All she could do now was count down the remaining weeks, pray she’d toughened up enough by now that they wouldn’t hurt as much.
Oh, who was she kidding?
“Doctorah Janaan, we have an emergency!”
Saeed! Janaan jerked out of her torment, swung around.
“Here, or are we responding to a distress call?” she gasped.
“A distress call. A cave-in in a quarry around forty miles away.” He rushed to carry her suitcase-sized emergency bag then rushed out after her, giving her that penetrating look that read her down to her last secret. He knew how she felt about Malek, probably even pitied her for the hopelessness of it all.
“Did you alert Ma—er, Sheikh Malek?” Jay asked, remembering that no one called him Doctor, that his sheikhdom superseded his medical status, and that here people called each other by their first name, not their family name, even in formal situations.
“Yes, he said to get you, ask you to organize an appropriate team. He’s organizing the rescue operation.”
And there he was. Malek. Taking charge of the surgery unit. Would he let her work with him again? Would he even look at her?
Get a grip, you pathetic fool. See to your job.
Angry, crushed by longing, humiliated by it, she rushed about, gathering the team best equipped for the emergency.
She jogged to the ambulance as Hessuh caught up with her. Steve and Elaine, her GAO nurses, followed, while one of Malek’s aides took the wheel. Two more GAO nurses as well as Malek’s Lobna and Alyaa went to the other ambulance, with Saeed driving. Then she realized they’d be following a camel-riding messenger!
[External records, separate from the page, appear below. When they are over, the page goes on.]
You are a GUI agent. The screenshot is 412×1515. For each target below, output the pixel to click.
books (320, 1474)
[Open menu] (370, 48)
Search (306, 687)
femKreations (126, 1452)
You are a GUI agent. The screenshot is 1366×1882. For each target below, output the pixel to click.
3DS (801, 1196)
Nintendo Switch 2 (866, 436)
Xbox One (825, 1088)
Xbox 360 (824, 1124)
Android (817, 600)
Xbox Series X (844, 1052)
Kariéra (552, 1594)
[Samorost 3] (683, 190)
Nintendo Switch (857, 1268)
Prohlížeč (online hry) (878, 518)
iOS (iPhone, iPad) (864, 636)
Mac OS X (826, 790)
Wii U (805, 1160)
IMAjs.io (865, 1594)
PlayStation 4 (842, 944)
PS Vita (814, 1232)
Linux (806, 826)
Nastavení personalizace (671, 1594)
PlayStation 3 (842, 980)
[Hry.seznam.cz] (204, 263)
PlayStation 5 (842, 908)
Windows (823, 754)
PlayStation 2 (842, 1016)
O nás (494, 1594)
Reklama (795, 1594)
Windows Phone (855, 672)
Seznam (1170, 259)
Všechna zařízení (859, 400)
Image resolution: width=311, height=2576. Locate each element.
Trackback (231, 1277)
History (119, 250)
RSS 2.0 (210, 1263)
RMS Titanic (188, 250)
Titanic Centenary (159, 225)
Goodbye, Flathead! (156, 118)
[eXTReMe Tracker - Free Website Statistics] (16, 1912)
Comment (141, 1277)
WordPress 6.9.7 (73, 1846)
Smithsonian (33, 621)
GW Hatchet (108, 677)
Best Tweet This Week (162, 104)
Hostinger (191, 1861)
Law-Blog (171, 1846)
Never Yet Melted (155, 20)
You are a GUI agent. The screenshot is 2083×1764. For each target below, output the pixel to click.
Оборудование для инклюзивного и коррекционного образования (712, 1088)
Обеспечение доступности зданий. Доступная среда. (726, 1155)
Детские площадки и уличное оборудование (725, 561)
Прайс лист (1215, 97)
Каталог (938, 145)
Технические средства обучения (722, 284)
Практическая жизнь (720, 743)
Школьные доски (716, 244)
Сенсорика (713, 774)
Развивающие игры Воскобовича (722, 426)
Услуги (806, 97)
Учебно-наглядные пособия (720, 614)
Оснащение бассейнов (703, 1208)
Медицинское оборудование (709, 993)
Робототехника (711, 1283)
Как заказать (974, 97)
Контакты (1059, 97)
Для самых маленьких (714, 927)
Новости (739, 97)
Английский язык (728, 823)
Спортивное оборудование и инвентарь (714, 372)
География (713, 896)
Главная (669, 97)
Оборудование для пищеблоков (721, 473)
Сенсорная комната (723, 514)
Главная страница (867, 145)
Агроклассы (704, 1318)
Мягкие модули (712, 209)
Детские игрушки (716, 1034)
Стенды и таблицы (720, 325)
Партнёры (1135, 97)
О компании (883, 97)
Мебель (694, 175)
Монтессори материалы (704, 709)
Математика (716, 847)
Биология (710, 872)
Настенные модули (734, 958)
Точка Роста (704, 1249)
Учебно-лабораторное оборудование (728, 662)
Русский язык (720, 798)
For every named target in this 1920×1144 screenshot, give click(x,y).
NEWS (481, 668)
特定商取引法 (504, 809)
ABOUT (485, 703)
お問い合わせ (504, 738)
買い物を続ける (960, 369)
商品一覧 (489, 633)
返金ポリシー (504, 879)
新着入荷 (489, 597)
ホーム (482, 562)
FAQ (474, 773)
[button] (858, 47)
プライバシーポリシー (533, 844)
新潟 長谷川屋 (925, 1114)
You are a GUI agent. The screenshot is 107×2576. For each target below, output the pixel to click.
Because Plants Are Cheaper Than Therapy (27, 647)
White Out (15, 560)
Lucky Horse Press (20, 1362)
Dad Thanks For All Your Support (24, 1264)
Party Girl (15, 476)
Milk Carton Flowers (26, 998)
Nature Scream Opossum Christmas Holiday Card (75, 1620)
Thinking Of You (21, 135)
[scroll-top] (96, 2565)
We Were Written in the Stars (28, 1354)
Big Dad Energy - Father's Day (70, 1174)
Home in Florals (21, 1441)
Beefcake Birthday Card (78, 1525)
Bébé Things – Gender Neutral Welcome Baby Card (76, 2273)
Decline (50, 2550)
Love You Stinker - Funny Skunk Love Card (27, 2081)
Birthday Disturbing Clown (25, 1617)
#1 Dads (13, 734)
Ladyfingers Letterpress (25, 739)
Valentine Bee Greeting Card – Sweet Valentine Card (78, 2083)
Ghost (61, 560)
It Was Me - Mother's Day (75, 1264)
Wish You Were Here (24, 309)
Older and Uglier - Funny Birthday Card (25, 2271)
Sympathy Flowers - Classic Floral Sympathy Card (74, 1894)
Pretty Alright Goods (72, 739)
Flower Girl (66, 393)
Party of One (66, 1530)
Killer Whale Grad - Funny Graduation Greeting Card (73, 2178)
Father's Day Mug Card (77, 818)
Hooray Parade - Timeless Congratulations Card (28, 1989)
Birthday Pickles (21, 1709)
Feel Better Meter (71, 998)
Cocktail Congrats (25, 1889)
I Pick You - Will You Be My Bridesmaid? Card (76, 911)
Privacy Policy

“That’s a racing camel,” Hessuh said, reading her alarm. “He can do 40 miles an hour, easily keep up 25 miles an hour for an hour. On this terrain, we won’t be able to top that speed ourselves.”
Jay exhaled. “I hope the rescue choppers arrive before us.”
Hessuh sighed. “Sheikh Malek says the quarry is uncharted and only this guy knows the way. Sheikh Malek will relay its position once we arrive—in less than two hours, hopefully.”
Jay felt her stomach knotting. Less than two hours when every minute might mean someone losing their chance to be saved.
She could do nothing but sit and watch their guide prodding his galloping camel, and watch as the endless desert sped by.
She had a feeling this was very much what her life would be like from now on.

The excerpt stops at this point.